Rewrite the stretch of the data center investment text from "Blackstone Inc. got" through "broad economic windfall.", putting "Thursday" in place of "Wednesday".

Excerpt provided:
※

Private-equity firms are jumping into the game, prowling for hidden gems that are posting eye-popping sales growth. Apollo Global Management Inc.'s agreement to purchase a majority stake in Stream Data Centers, which builds, leases and operates data centers, is only the tip of a trend to follow the money.
Blackstone Inc. got ahead of the demand surge when it bought QTS Realty Trust for about $10 billion in 2021. Brookfield Asset Management announced a strategy to focus investment on AI infrastructure in a letter to investors on Wednesday. You can bet that more firms are looking to cash in on this broad economic windfall.
Amphenol, which makes specialty cables and fiber-optic connectors for data centers, is one of the strategic buyers that is on the hunt. Earlier this week, the company agreed to purchase the connectivity and cable solutions unit of CommScope Holding Co. for $10.5 billion. About 40% of the unit's sales come from its data center connectivity business. Investors applauded, pushing up the stock 5% since the deal was announced on Monday. That only added to the two-year tear in which the stock has gained 150%, pushing Amphenol's market value above $130 billion.
Vertiv Holdings is another data center supplier with products ranging from power controls to cooling solutions. Shares have jumped almost fourfold in the last two years as sales swelled on the strength of data-center demand. The big stock move is backed up with an operating profit increase of 36% in the first half of this year, which comes on top of 60% growth in the first six months of 2024.

※

Information supplied:
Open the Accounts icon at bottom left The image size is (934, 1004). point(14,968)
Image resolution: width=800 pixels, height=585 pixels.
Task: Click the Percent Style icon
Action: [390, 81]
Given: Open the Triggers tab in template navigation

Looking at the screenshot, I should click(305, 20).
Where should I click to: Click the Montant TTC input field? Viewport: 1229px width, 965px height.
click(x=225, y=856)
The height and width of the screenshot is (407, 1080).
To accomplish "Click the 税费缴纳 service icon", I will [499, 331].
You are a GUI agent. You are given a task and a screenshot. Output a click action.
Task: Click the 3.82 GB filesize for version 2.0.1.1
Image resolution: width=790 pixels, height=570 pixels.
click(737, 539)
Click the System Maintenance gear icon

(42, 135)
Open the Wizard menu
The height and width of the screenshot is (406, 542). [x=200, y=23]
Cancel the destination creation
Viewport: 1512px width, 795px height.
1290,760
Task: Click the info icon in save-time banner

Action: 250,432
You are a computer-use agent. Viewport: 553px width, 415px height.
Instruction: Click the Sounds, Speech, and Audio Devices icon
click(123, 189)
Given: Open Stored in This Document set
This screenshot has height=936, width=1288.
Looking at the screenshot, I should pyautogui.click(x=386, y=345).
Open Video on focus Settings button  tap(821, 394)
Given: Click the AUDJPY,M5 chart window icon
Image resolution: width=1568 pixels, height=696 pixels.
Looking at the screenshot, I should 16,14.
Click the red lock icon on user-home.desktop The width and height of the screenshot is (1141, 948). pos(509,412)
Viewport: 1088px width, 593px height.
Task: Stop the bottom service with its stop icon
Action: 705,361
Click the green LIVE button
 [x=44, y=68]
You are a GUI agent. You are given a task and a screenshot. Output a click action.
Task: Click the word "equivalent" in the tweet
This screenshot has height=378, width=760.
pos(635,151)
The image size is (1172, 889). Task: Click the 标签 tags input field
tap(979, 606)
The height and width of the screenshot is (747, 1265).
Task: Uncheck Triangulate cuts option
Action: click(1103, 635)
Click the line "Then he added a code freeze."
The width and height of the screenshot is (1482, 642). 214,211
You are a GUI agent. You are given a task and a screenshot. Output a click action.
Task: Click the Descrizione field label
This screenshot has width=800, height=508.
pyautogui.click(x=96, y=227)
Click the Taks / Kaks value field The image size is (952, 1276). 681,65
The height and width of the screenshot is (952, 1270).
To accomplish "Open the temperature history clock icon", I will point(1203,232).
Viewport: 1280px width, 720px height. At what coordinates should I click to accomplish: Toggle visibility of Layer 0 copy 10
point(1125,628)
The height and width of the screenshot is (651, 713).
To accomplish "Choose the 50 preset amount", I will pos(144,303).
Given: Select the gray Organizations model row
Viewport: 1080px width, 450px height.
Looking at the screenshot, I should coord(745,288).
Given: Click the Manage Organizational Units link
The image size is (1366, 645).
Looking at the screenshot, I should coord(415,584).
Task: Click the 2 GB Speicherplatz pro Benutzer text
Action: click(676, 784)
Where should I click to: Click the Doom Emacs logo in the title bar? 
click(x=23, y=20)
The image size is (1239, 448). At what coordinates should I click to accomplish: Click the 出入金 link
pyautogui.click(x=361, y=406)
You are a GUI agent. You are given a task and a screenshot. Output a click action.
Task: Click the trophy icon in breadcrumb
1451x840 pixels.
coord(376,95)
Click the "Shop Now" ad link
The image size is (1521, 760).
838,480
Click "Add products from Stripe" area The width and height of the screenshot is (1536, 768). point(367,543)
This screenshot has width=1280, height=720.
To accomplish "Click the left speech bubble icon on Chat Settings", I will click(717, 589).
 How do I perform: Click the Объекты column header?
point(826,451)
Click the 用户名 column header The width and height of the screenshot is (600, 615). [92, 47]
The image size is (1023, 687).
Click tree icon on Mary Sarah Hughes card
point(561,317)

※

Your response:
Blackstone Inc. got ahead of the demand surge when it bought QTS Realty Trust for about $10 billion in 2021. Brookfield Asset Management announced a strategy to focus investment on AI infrastructure in a letter to investors on Thursday. You can bet that more firms are looking to cash in on this broad economic windfall.